8La réflexion sur le concept de diagramme s’articule principalement autour de l’acte de peindre, plutôt que de la réception de l’œuvre, bien que les deux aspects soient indissociables : ce qui est mis en lumière d’un côté doit également valoir pour l’autre. Le diagramme se manifeste tant dans le geste pictural que sur la toile, parfois même de manière visible dans l’œuvre finale4. Il est décrit comme étant une « instance opératrice » (p. 95) : il ne s’agit donc pas d’une idée générale, mais d’un concept propre à la peinture qui décrit des fonctions opérées dans la constitution du tableau. Ce sont ces fonctions qu’il convient de comprendre en suivant les trois définitions que Deleuze donne du diagramme.

9Cette idée prend donc forme à partir des propos du peintre Francis Bacon et s’inscrit dans une réflexion plus vaste sur la catastrophe en peinture. Le passage choisi par Deleuze aborde une étape du processus créatif de Bacon, où l’artiste réalise des traits aléatoires sur la toile. Bacon décrivait ces marques spontanées comme une façon de « nettoyer » la toile, ou du moins une partie de celle-ci : « Il prend une brosse ou un chiffon et nettoie une partie du tableau » (p. 44). En s’appuyant sur les mots de Bacon, Deleuze interprète ces marques hasardeuses comme l’amorce d’une catastrophe et souligne que ce nettoyage, à travers des traits aléatoires, s’apparente à la création d’une « sorte de diagramme » (p. 44). C’est à ce moment-là que le terme « diagramme » fait son apparition dans le cours de 1981.

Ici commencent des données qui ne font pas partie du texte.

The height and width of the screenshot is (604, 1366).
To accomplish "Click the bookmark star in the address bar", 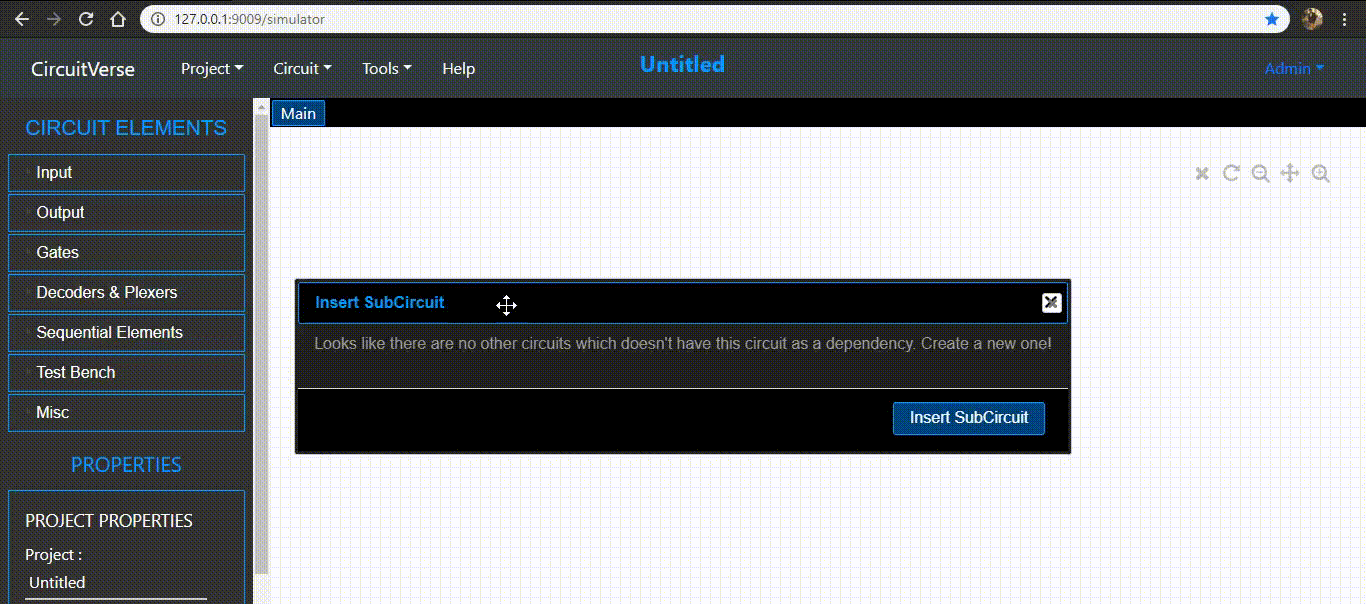I will point(1272,18).
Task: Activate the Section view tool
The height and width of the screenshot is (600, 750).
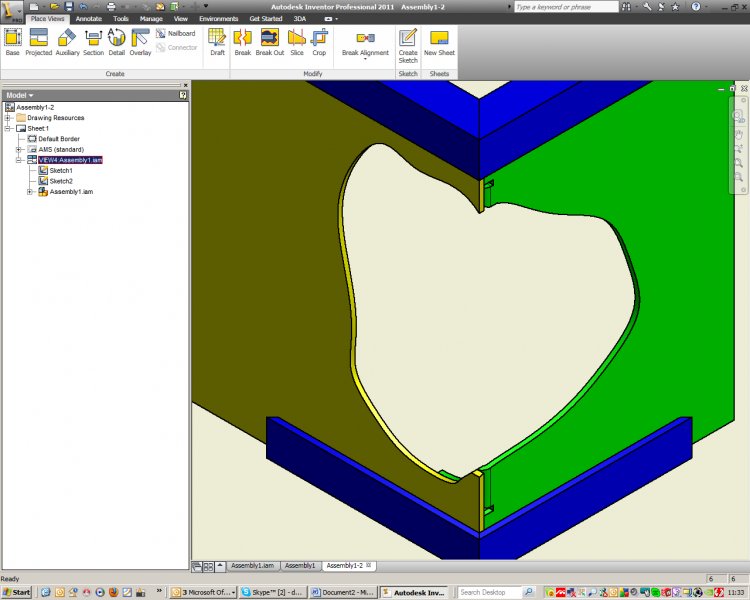Action: (x=93, y=42)
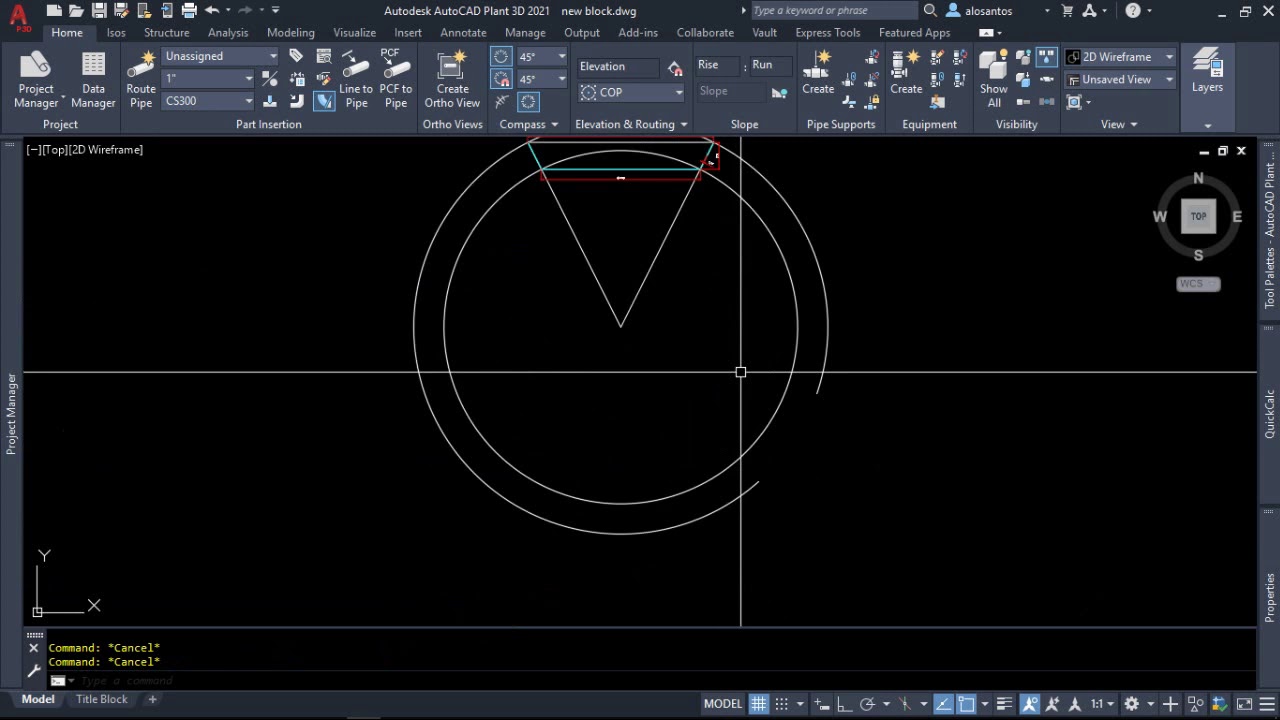Toggle ortho mode in the status bar
Image resolution: width=1280 pixels, height=720 pixels.
pos(844,704)
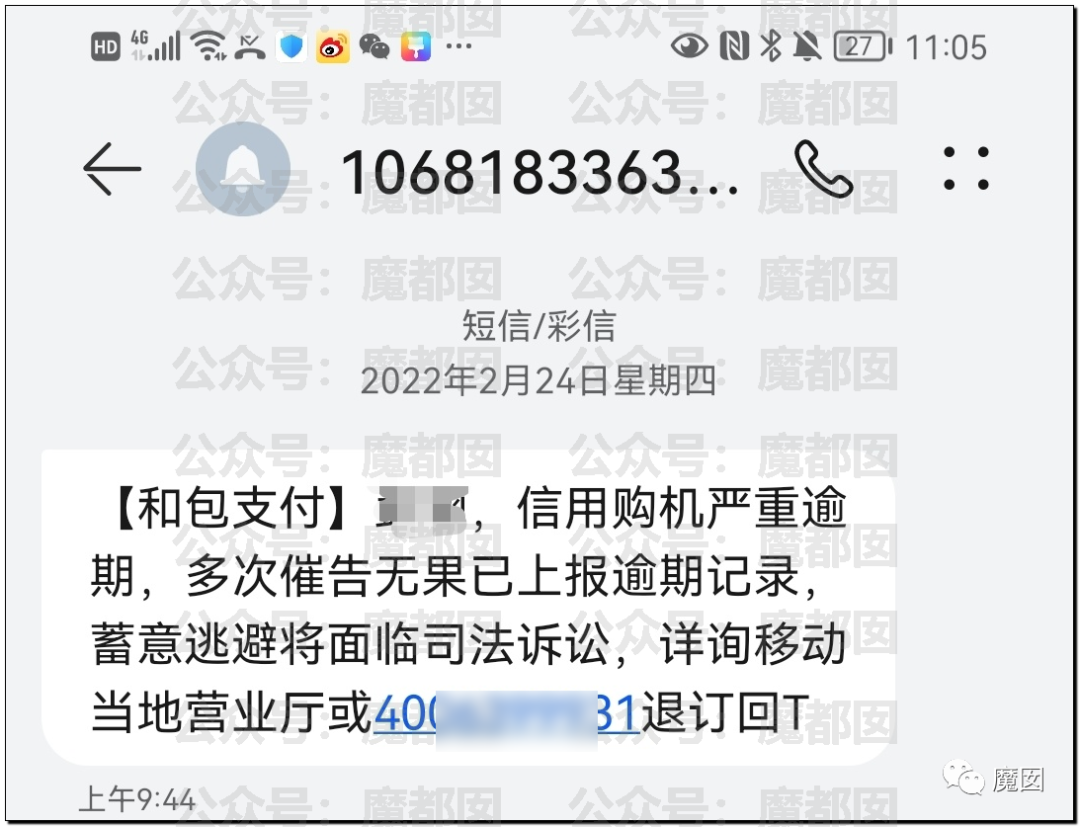Tap the eye comfort status icon
This screenshot has height=827, width=1080.
click(689, 47)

10La première définition du diagramme désigne ainsi « cette zone de nettoyage qui fait catastrophe sur le tableau, c’est-à-dire efface tous les clichés préalables, fussent-ils des clichés virtuels » (p. 46). La première caractéristique fondamentale du diagramme est donc qu’il opère une catastrophe qui détruit les clichés. Cependant, le diagramme (ou catastrophe) propre à l’acte de peindre ne concerne pas le peintre lui-même. Bien que cela puisse être souvent le cas5, la dimension psychologique du diagramme est une question qui n’intéresse pas Deleuze et il le dit très clairement : « Il ne s’agit pas de dire qu’ils (les peintres) y passent personnellement parce que c’est très secondaire. Ce qui y passe, c’est la peinture, leur peinture » (p. 51).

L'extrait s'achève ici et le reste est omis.